A trick I discovered when hacking on AnimateDiff motion modules: you can increase and decrease the amount of motion by adjusting the temporal attention “scale.”

If you remember the attention formula, before taking the softmax we multiply by sqrt(1/d). This often called the “scale”. If we adjust the numerator to be greater than 1, we get more motion and if we adjust it to be less than 1 we get less motion.

It works okay as way scale the motion, although if you make it too high you will get artifacts and if you make it too low you wil get no motion at all.

I wanted to see how this attention scaling affected Stable Video Diffusion (SVD).

It does. It affects the motion in a similar way to the motion_bucket_id, but with somewhat difference results.

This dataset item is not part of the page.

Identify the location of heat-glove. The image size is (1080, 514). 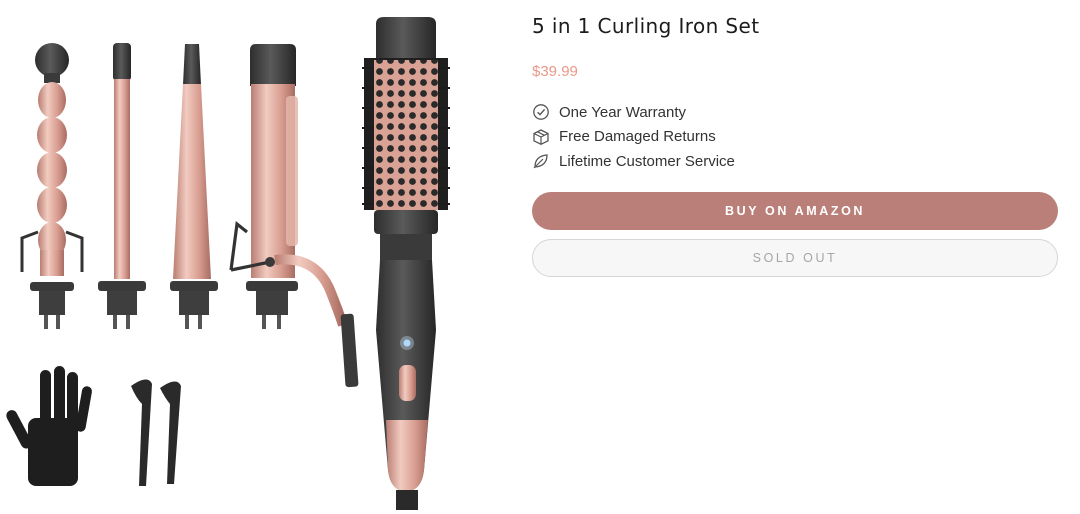
(49, 426).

scale 0.5, motion_bucket_id 512, fps_id 12, 14 frames 4x interpolated

Scale 0.5

scale 1.0, motion_bucket_id 512, fps_id 12, 14 frames 4x interpolated

Scale 1.0

scale 2.0, motion_bucket_id 512, fps_id 12, 14 frames 4x interpolated

Scale 2.0

Is this better or worse than the motion_bucket_id way? I don’t know. I think it is just another knob that is nice to have so I thought I would mention it to a wider audience.

I haven’t added a great way to control the attention scale in sgm. I’m waiting on the diffusers code to drop, but for now you can try a very hacky change I made to sgm here.

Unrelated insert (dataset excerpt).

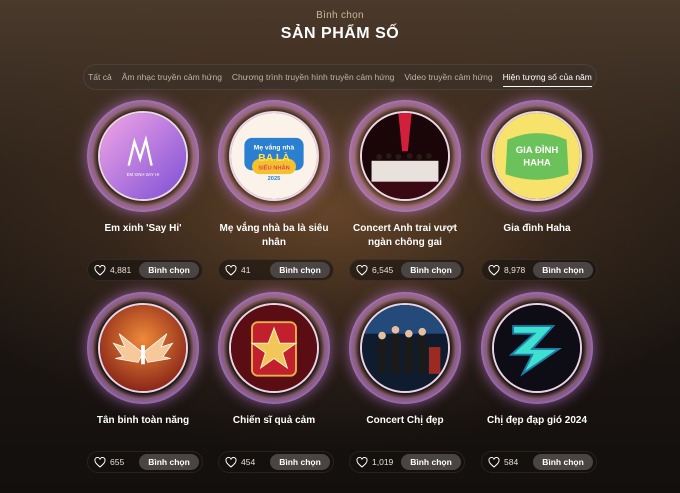  Describe the element at coordinates (313, 77) in the screenshot. I see `tab-inspiring-tv: Chương trình truyền hình truyền cảm hứng` at that location.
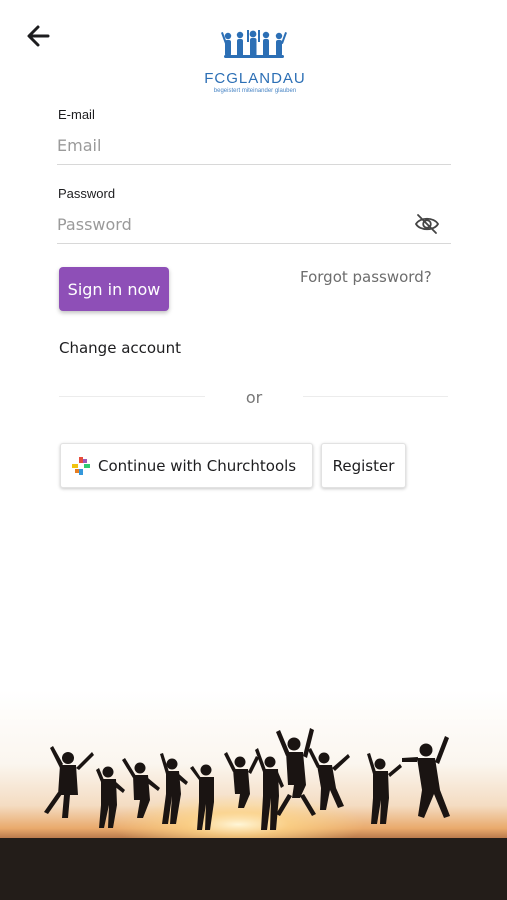 The height and width of the screenshot is (900, 507). I want to click on back-button, so click(39, 36).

Basically I detect it is temporal attention if the sequence length is the number of frames. If so I use a different scale.

When diffusers gets a real SVD implementation I will add a better way to control the attention scale.

The paper I got this idea from is “Training-free Diffusion Model Adaptation for Variable-Sized Text-to-Image Synthesis” which used a similar trick to allow Stable Diffusion to generate images smaller than what it was trained on.